## Textauszug
----------
Die Idee ist, ihnen zu vermitteln, dass jeder verschieden ist, dass sie vielleicht ein Problem haben, das sie daran hindert, besser zu funktionieren, und dass sie einige Fähigkeiten trainieren müssen. Man muss ihnen helfen, zuzuhören und sich besser zu verstehen, um ihre mögliche Problematik anzugehen.
6. Linda Ornelas:
- Frage:
Wenn ein unspezifisches Ergebnis vorliegt, sollten wir einen Behandlungsplan für ADHS-Patienten durchführen, obwohl noch keine definitive Diagnose gestellt wurde? Sollte man sofort an einen Arzt überweisen oder erst nach einigen Monaten Re-Evaluation?
- Antwort:
Es gibt verschiedene Möglichkeiten. Für mich besteht bei unspezifischem ADHS-Ergebnis der Plan darin, ein Monitoring durchzuführen. Man sollte eine Schulung für die betreuenden Personen des Kindes anbieten und eine Beobachtung über etwa 3 bis 6 Monate einplanen, um zu sehen, wie das Kind reagiert und sich in der Schule, in den Tests usw. entwickelt.
Die Idee ist, innerhalb von maximal 6 Monaten eine endgültige Entscheidung zu treffen: Entweder man stellt die definitive ADHS-Diagnose und das Kind erhält dann eine Standardbehandlung, oder man verwirft sie und untersucht, was sonst vorliegt.
Bei unspezifischem Ergebnis ist es ideal, das Kind weiter zu beobachten und nicht sofort eine Intervention zu beginnen, da die Störung noch nicht klar definiert ist und Einschränkungen bestehen.
7. Eliana Sánchez:
- Frage:
Wenn bei einem Kind Zeichen von ADHS zu beobachten sind, aber es überwiegt eine rezeptive Sprachstörung, kann ADHS als Komorbidität betrachtet werden?
- Antwort:
Derzeit sind Doppel-Diagnosen unter neuroentwicklungsbedingten Störungen erlaubt, man muss jedoch klar Haupt- und Nebendiagnosen benennen. Ich würde die rezeptive Sprachstörung als Hauptdiagnose setzen. ADHS ist dann gewissermaßen eine Residualstörung angesichts der dominierenden Sprach- oder Kommunikationsstörung. Dieses Problem sollte zuerst gelöst sein, und wenn es sich gebessert hat, kann man sich natürlicherweise dem ADHS widmen.
----------
## Aufgaben
A) Stimmen diese Aussagen mit dem Textauszug überein? Beantworte jede mit Ja oder Nein und belege sie mit den entscheidenden Worten in wörtlichem Zitat.
(i) Bei einem unspezifischen ADHS-Ergebnis wird eine Beobachtung über etwa 3 bis 6 Monate empfohlen.
(ii) Doppel-Diagnosen unter neuroentwicklungsbedingten Störungen sind derzeit nicht erlaubt.
(iii) Überwiegt eine rezeptive Sprachstörung, soll ADHS als Hauptdiagnose gesetzt werden.
B) Gib alles im Textauszug von „Die Idee ist, innerhalb“ bis hinunter zu „und Einschränkungen bestehen.“ unverändert wieder.
C) Warum soll laut Textauszug bei einem unspezifischen ADHS-Ergebnis nicht sofort eine Intervention beginnen? Antworte in ein bis drei Sätzen.
Die Zeilen hier stammen aus einer anderen Quelle.

## Verfügbare Daten
----------
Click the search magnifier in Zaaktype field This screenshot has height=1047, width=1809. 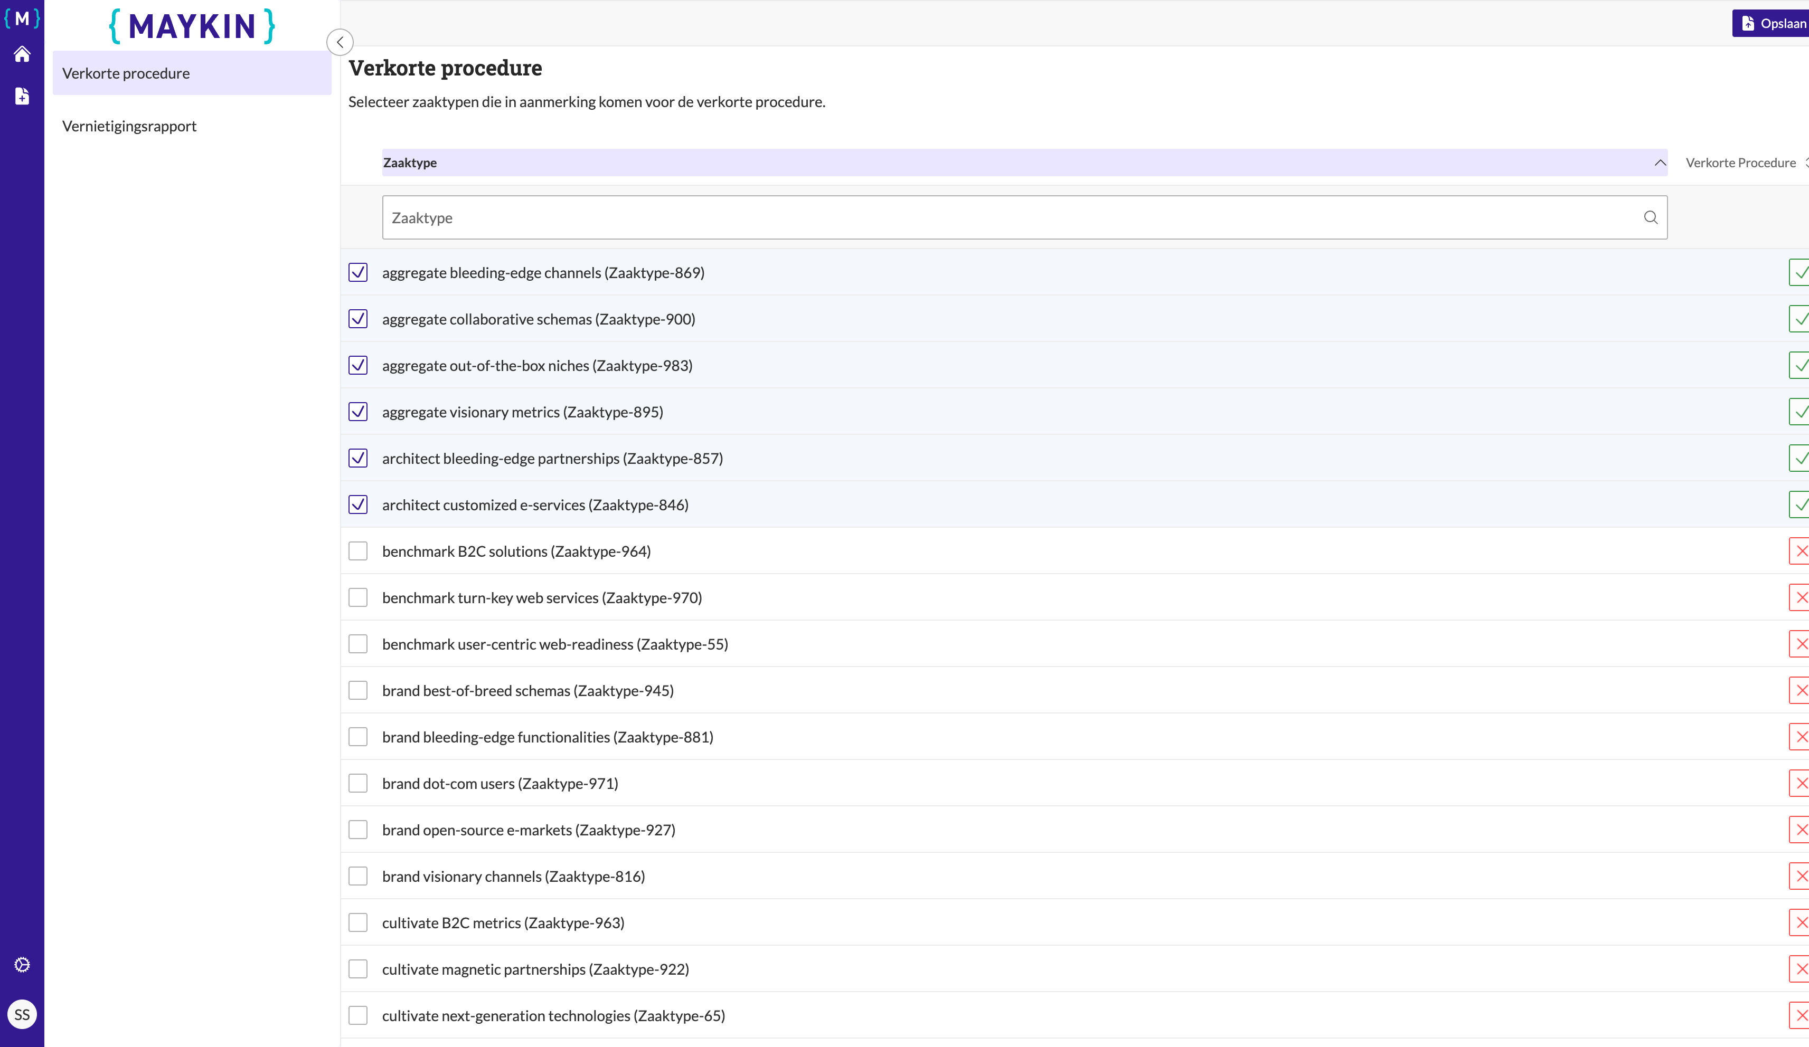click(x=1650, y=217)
----------
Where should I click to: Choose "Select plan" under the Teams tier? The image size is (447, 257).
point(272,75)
----------
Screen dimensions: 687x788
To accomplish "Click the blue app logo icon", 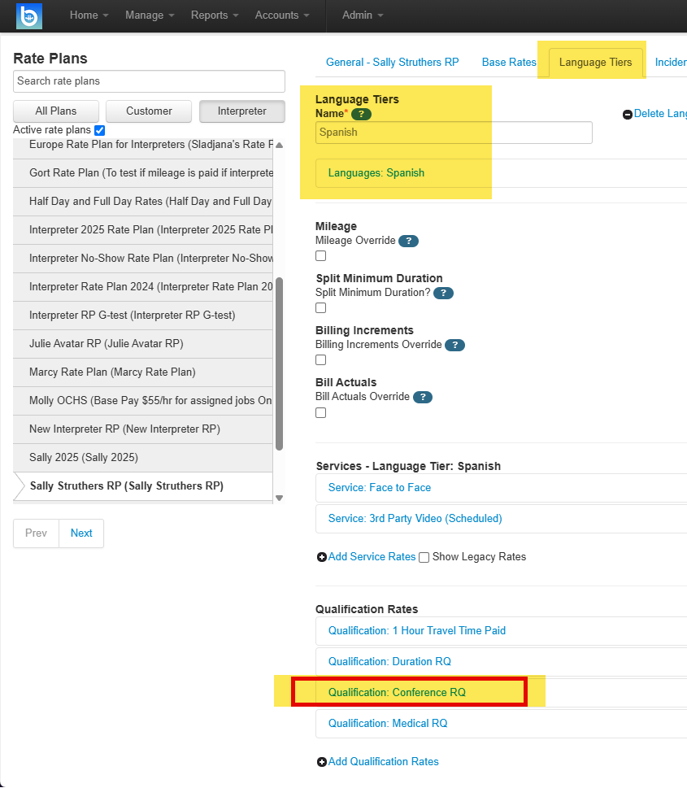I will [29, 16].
----------
## Lösungen
A)
(i) Ja: „eine Beobachtung über etwa 3 bis 6 Monate einplanen“
(ii) Nein: „Derzeit sind Doppel-Diagnosen unter neuroentwicklungsbedingten Störungen erlaubt“
(iii) Nein: „Ich würde die rezeptive Sprachstörung als Hauptdiagnose setzen.“

B)
Die Idee ist, innerhalb von maximal 6 Monaten eine endgültige Entscheidung zu treffen: Entweder man stellt die definitive ADHS-Diagnose und das Kind erhält dann eine Standardbehandlung, oder man verwirft sie und untersucht, was sonst vorliegt.
Bei unspezifischem Ergebnis ist es ideal, das Kind weiter zu beobachten und nicht sofort eine Intervention zu beginnen, da die Störung noch nicht klar definiert ist und Einschränkungen bestehen.

C) Die Störung ist noch nicht klar definiert, und es bestehen Einschränkungen. Deshalb ist es ideal, das Kind weiter zu beobachten.